2. Browse the menu or search it for your food item, by using any part of the name in the search box. For example, you can search for "apple juice" by entering the word apple, the results will contain all food items composed of apple such as "apple juice", "apple pie", "Apples, Dried, Sulfured", ...etc. To display all food items, click on "show all".
3. Additionally, you can arrange the results according to thier contents of any nutrient in ascending or descending order by clicking on the corresponding column head.
4. When you find a food item and need to add it to your meal, click on "add food", this action will take you to your meal containing all of your added food items.
5. For each added food item in your meal select the quantity of measures of that item by choosing a value from the dropdown box under the first column "Qty".
6. In the last row, you will find the total amounts of all nutrients that are present in your meal. If you want to remove any food item at any time click on "remove food"
7. Now, you can close your meal and come again later one, you will find the same food items you selected in the last visit.
Facts about nutrients
On the average, to maintain desirable weight, adult males need about 2,700 calories per day and adult females need about 2,000 calories per day. However, the amount of calories required per day depend on your age, weight, hieght and daily activity. Use our daily calorie requirements calculator, to get it calculated automatically for you.
It is certain that if you want to lose weight, you must take in fewer calories than you burn. This means that you must either choose foods with fewer calories, or you must increase your physical activity, preferably both.
Carbohydrates, Proteins, and Fats
The recommended daily intakes of these nutrients are calculated as percentages of total calorie requirements. 55% of total calories should come from carbohydrates, 15% from proteins, and 30% from fats. Use our daily calorie requirements calculator to calculate the daily requirements of carbohydrates, proteins, and fats in terms of calories and grams per day.
Research shows that eating too many high-fat foods contributes to high blood cholesterol levels. This can cause hardening of the arteries, coronary heart disease and stroke. High-fat diets may also contribute to a greater risk for some types of cancer, particularly cancers of the breast and colon.
For adults with heart disease a diet of 20 percent or even 10 percent of calories from fat is advised.
Saturated fat is solid at room temperature. Saturated fat is the least healthy of all fats/lipids. It is linked to higher levels of cholesterol, heart disease, strokes and breast cancer.
Common sources of saturated fat include animal fats, butter, lard, red meat, cheese, cream and milk. Certain vegetable oils, like coconut and palm oil are also high in saturated fat.

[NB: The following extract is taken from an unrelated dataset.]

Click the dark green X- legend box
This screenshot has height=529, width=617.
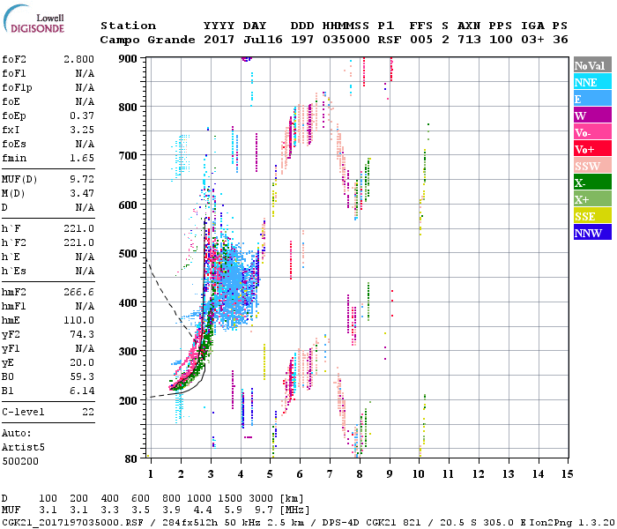(591, 183)
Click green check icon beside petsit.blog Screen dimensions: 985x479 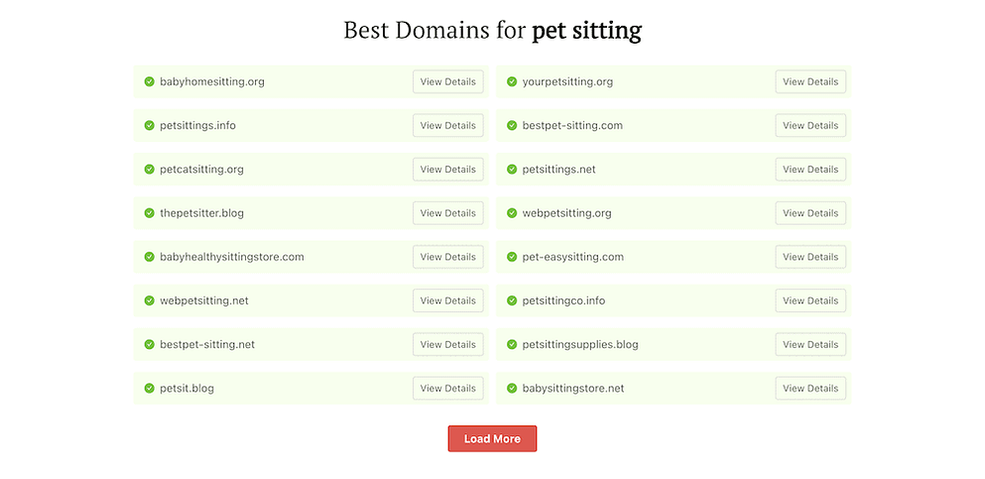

It's worth remembering that the body can manufacture its own saturated fat so you don't actually need to include any saturated fat in your diet. Reducing saturated fat to less than 10 percent of calories (i.e. less than 1/3 of total fats should be saturated) will help you lower your blood cholesterol level. For the sake of your health and weight it is best avoided.
you can reduce the saturated fats in youe diet by using skim milk and low fat cheeses instead of whole milk and cheese. You can also use less fat, oil, butter, and margarine. At the table, use tub margarine instead of butter. Another way to cut down on fat is to drain and trim meats and take the skin off poultry. Simply reducing the total amount of fat we eat goes a long way toward reducing saturated fats.
Fats that help to lower blood cholesterol if used in place of saturated fats. However, unsaturated fats have a lot of calories, so you still need to limit them. There are two types: mono-unsaturated and polyunsaturated. Most (but not all!) liquid vegetable oils are unsaturated. (The exceptions include coconut, palm, and palm kernel oils.)
The American Heart Association recommends eating no more than 300 milligrams of cholesterol per day. But don't just look at the cholesterol contained in a food item. A product high in total fat or saturated fat can be an even bigger contributor to high blood cholesterol levels. For example, "cholesterol free" potato chips may be high in fat and may contribute to raising your cholesterol level, because high-fat foods cause the formation of cholesterol in the body, even if the food itself contains no cholesterol.